Cefalu was colonised successively by Greeks, Cartaginians, and Romans. After the fall of the Western Roman Empire, the town remained part of the Eastern Roman (Byzantine) Empire and the settlement was eventually moved from the plain to the current spur for defence. In AD 858, after a long siege, it was conquered by the Arabs. For the following two centuries it was part of the Emirate of Sicily.

In 1063, the Normans captured it. In 1131, Roger II, king of Sicily, transferred it from its almost inaccessible position to one at the foot of the rock, where there was a small but excellent harbour and began construction of the present Byzantine-style cathedral.

Between the 13th century and 1451, it was under different feudal families, and then it became a possession of the bishops of Cefalù. Cefalù became part of the Kingdom of Italy in 1861.

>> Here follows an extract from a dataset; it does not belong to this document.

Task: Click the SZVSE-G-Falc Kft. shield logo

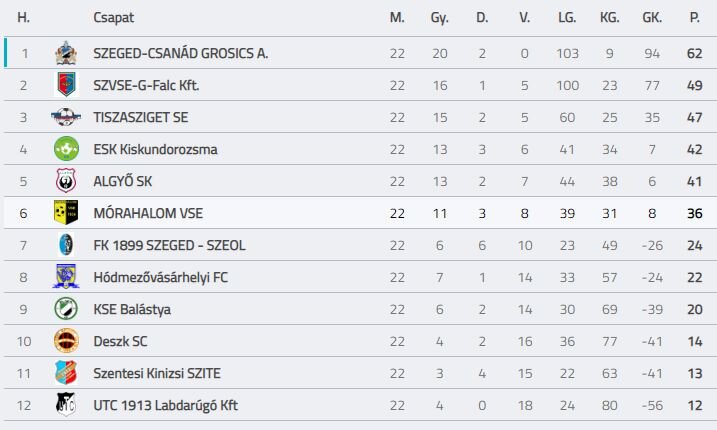Action: 66,85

Set in the medieval district, is the Duomo, a handsome and imposing two-towered Norman cathedral. The building's interior is decorated with lovely mosaics created by twelfth-century Byzantine artists. It is part of the bundled UNESCO World Heritage site "Arab-Norman Palermo and the Cathedral Churches of Cefalú and Monreale" . The Italians are good at "bundles" of this sort in order to increase their tourist attractions

The town is quaint, and relatively traffic free - streets being too narrow and cars effectively banned. But it was too wet to tarry too long here. Although I think we saw everything there was to see.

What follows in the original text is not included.